Saturday, January 23, 2010

Household Exclusion Upheld in Lackawanna County

Lackawanna County Court of Common Pleas Judge Carmen Minora recently issued a decision upholding the validity of a family vehicle/household exclusion in an automobile policy in the case of Steinetz v. Allstate Property & Casualty Ins. Co., PICS Case No. 09-2121 (Lacka. Co. Dec. 23, 2009, Minora, J.). A copy of this case can be secured for a small fee by calling the Pennsylvania Law Weekly's Instant Case Service at 1-800-276-7427 and giving the above PICS Case Number.

The household exclusion generally applies to the situation where an injured party resides in a household where there are multiple vehicles that are covered by different insurance companies. The exclusion basically states that, if the injured party is hurt while in one of the vehicles of the household, while the injured party can recover UIM benefits under the policy of that vehicle, the injured party is generally not entitled to also go after the coverage that may be available from the different carriers covering the other vehicles in the household.

In the Steinetz case, the plaintiff lived with his father as was injured while in his father's vehicle. As a resident relative under the father's policy, the plaintiff was entitled to, and did, recover benefits under the automobile insurance coverage for that vehicle.

At the time of the accident, the plaintiff also owned his own vehicle that had his own separate insurance coverage under a different insurance policy. The plaintiff turned to the carrier that sold him that separate policy in an effort to recover more UIM benefits. That carrier denied the claim under the family vehicle/household exclusion.

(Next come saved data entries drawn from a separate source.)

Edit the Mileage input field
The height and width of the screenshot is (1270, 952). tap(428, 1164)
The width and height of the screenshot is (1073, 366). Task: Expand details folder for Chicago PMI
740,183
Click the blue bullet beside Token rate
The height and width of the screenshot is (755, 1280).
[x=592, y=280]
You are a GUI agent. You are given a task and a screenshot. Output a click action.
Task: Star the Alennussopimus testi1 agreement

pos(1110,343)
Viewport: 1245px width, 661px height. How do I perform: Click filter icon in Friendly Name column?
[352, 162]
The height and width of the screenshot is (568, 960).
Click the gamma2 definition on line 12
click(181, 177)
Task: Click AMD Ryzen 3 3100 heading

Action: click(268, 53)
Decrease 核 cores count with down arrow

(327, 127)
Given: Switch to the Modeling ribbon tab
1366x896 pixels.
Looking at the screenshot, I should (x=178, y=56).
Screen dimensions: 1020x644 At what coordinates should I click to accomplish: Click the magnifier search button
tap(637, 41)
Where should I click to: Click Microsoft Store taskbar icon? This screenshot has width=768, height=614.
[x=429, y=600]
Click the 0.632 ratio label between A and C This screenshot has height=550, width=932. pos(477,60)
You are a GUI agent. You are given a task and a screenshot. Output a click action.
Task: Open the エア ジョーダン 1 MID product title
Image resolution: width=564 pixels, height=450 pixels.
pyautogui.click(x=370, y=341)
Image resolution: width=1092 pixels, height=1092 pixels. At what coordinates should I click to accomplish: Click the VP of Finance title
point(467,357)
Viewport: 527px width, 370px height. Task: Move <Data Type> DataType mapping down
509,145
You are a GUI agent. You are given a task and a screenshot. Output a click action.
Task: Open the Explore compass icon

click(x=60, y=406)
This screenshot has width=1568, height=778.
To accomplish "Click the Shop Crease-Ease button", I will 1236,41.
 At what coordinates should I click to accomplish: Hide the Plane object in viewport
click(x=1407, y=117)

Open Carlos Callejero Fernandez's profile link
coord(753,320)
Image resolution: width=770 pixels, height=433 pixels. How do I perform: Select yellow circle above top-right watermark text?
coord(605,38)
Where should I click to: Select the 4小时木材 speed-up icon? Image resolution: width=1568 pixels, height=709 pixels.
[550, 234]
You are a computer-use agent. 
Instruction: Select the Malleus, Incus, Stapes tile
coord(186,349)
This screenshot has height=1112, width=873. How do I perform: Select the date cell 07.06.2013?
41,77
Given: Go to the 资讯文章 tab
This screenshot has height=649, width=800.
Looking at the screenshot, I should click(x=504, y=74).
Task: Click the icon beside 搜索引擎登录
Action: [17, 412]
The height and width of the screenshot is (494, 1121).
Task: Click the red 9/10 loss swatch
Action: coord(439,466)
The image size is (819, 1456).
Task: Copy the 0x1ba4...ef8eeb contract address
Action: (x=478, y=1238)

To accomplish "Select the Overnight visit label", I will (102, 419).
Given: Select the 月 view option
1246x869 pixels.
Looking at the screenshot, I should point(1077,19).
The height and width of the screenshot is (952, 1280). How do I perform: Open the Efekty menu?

After the denial, the plaintiff then filed a lawsuit against that carrier for breach of contract and other claims. Faced with the plaintiff's motion for judgment on the pleadings and the defendant's motion for summary judgment, Judge Minora followed the recent line of appellate cases and upheld the exclusion and ruled in favor of the defense on each of the motions filed. Similar to the repeated rejection of the argument by the appellate courts, Judge Minora likewise rejected the plaintiff's argument that the exclusion was against public policy.